While underinsurance might be better than no insurance, it could mean a big difference between what you expect to get in the event of a claim and what it costs you to replace the farm building, tractor etc. As FBD announced this week, most insurers have the condition of ‘average’ clause in their policies, so if you are underinsured by 50%, then any subsequent claim for a loss will be discounted 50%.

It’s up to you, the farmer taking out the insurance, to ask the question and it’s up to the insurance company to advise you correctly – in fact, they are obliged to comply with the consumer protection code as well as Central Bank regulations. They must explain to you what your policy covers. To do this properly takes time and research. However, for many farm businesses, all too often the call to the insurance company happens weeks after the cover term for insurance has expired.

Some farm businesses have out-farms and numerous tractors and people working on the farm, some risky buildings, some not-so-risky buildings with risky materials, farm vehicles and often other family members involved in the farm business. Keeping track of all the insurance requirements can be a minefield. As Mike O’Sullivan outlines on pages 50-51, unless you have these details covered on your insurance, then you might not be insured at all – or at the very least, you could be hopelessly underinsured.

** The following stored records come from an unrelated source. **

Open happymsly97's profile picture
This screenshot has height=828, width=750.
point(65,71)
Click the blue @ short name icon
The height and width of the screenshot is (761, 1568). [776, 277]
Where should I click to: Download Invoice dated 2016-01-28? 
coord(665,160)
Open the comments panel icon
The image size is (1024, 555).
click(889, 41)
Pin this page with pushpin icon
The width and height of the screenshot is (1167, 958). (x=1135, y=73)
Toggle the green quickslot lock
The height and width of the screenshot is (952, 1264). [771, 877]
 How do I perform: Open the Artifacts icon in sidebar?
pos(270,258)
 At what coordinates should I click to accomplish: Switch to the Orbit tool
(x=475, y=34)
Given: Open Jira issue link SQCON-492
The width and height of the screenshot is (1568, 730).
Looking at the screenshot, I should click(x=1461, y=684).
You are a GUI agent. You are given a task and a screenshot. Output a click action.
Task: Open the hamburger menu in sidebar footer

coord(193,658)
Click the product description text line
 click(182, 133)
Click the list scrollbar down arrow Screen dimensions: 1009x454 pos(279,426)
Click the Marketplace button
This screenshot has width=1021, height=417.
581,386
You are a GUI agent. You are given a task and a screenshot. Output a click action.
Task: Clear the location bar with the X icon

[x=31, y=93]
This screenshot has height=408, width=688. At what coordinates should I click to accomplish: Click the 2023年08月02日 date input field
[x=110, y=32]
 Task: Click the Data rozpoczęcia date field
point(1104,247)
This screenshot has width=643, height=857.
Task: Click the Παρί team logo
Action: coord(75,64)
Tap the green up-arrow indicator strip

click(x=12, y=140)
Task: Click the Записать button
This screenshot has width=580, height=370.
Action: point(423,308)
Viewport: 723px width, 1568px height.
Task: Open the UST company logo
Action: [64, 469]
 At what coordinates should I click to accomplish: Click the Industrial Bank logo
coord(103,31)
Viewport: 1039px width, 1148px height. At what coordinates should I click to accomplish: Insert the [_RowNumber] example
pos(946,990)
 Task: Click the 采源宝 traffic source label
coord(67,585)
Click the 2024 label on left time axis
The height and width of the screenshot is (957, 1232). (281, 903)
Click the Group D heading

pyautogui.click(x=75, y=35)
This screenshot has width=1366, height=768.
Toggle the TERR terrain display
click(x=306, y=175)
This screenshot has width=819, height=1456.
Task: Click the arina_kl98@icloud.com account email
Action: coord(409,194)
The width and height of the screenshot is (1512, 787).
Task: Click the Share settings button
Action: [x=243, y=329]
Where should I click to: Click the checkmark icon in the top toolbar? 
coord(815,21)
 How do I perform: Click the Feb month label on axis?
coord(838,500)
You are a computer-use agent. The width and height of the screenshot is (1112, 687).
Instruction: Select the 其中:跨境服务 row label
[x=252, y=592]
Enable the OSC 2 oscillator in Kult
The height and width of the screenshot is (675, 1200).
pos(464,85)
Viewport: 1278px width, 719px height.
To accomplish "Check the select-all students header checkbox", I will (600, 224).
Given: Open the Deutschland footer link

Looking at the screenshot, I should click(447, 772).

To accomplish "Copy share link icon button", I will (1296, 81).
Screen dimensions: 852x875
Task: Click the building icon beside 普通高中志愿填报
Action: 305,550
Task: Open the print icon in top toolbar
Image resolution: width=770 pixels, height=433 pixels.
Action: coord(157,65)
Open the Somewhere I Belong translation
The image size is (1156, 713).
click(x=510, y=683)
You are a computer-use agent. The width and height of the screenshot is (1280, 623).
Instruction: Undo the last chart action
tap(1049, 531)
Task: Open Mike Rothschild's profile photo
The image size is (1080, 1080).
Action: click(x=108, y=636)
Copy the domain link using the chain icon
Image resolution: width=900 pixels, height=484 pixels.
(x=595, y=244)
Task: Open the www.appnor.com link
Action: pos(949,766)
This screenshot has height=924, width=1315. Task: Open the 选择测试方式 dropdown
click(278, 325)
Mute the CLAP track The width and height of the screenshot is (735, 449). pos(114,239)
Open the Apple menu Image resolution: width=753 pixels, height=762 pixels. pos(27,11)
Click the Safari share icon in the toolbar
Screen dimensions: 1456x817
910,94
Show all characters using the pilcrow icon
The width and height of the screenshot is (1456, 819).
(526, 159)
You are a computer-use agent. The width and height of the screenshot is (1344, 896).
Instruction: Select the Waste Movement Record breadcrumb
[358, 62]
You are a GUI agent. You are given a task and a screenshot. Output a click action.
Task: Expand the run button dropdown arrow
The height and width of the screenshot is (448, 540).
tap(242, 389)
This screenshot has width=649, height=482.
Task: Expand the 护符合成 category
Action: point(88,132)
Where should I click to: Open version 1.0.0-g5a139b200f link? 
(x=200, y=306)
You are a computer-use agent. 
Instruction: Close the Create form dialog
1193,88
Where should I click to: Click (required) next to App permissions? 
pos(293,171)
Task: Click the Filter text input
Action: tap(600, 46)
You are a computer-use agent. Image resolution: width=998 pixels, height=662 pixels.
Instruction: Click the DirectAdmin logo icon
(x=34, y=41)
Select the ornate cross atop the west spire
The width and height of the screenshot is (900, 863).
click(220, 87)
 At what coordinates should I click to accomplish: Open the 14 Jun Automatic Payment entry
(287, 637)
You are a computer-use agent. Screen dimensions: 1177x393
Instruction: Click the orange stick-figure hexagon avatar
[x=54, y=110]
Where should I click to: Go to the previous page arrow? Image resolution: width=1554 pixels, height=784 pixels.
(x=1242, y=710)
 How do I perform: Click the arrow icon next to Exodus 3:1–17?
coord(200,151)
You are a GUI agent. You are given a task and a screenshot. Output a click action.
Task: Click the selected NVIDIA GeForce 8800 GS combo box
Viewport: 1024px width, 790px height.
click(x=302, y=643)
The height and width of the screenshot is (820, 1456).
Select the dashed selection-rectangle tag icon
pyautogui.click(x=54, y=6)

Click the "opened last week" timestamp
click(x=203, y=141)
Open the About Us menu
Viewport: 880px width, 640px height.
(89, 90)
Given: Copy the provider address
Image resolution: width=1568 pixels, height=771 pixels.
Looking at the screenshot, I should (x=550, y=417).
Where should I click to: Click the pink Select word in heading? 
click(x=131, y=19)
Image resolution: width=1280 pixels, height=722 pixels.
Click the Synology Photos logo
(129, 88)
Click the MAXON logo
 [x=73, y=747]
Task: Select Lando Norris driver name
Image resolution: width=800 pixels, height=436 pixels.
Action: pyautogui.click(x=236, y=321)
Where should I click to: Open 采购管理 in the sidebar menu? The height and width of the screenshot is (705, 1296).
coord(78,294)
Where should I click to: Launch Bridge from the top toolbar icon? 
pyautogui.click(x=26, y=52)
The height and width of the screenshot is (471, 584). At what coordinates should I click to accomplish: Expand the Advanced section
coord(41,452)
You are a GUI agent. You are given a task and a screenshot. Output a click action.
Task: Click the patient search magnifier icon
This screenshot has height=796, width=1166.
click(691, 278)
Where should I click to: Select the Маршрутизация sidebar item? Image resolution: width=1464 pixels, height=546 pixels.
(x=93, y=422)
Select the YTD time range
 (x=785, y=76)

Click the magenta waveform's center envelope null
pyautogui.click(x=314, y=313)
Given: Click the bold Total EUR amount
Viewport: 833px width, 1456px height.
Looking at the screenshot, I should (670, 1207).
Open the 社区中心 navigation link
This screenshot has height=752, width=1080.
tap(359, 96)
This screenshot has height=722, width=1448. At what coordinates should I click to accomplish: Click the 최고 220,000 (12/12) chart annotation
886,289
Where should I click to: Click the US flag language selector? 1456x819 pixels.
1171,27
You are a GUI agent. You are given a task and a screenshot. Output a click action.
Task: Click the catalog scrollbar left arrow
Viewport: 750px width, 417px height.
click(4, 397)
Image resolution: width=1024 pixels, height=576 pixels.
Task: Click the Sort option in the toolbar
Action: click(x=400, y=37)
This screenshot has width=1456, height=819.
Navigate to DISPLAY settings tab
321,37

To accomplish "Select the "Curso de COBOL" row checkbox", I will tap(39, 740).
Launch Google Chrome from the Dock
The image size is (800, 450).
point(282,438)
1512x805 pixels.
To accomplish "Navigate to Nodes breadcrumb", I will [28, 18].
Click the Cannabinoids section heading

Mike suggests asking the insurer how much you should insure your building for. Enquire about a rate per square foot or metre. Ask them if that is for buildings above ground or if it is the same rate for slatted tanks below ground – this is critical. He also recommends taking photos.

Use this article and the focus content from contributors Davy Wright and Margaret Nolan as the motivation needed to sort out your insurance affairs. The day you need to make a claim is often too late.